Apart from the first-past-the-post system, there are other reasons which led to the existence of the American two-party system. One of these reasons is that some states raised legislative barriers which make it harder for other parties to participate in electoral contests [45]. The two big parties—the Democrats and the Republicans—are the only ones with unrestricted access to participation in elections in all states, with other parties having to respect other conditions such as gathering signatures in order to participate in elections [45].

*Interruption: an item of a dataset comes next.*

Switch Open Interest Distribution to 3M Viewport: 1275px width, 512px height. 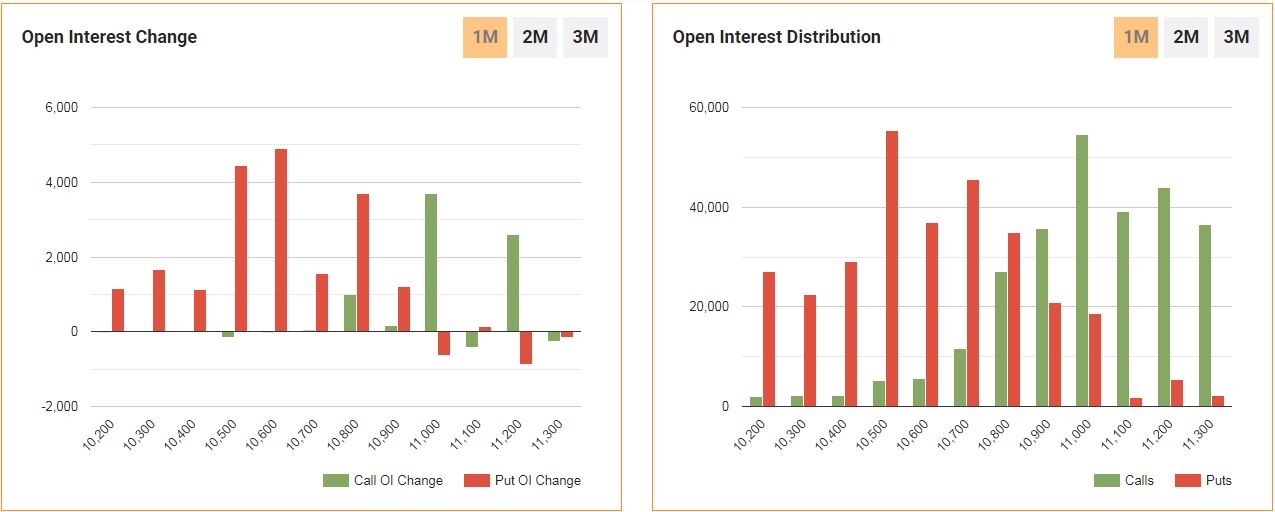point(1237,38)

In the following sections we will use two different approaches in order to compare the way the first-past-the-post system behaves. We will use simulation to study the way the first-past-the-post system works nationally and an experiment in order to explore the way voters behave in a constituency. A series of elements belonging to consumer economics and utility functions have been used in accordance with the economic literature dedicated to this area [48,49,50,51].

3. Macrolevel Implications of the First-Past-the-Post System

3.1. Assumptions

In order to simulate the distribution of seats in a first-past-the-post nationwide context it is necessary to determine a way of splitting the national votes into constituency votes.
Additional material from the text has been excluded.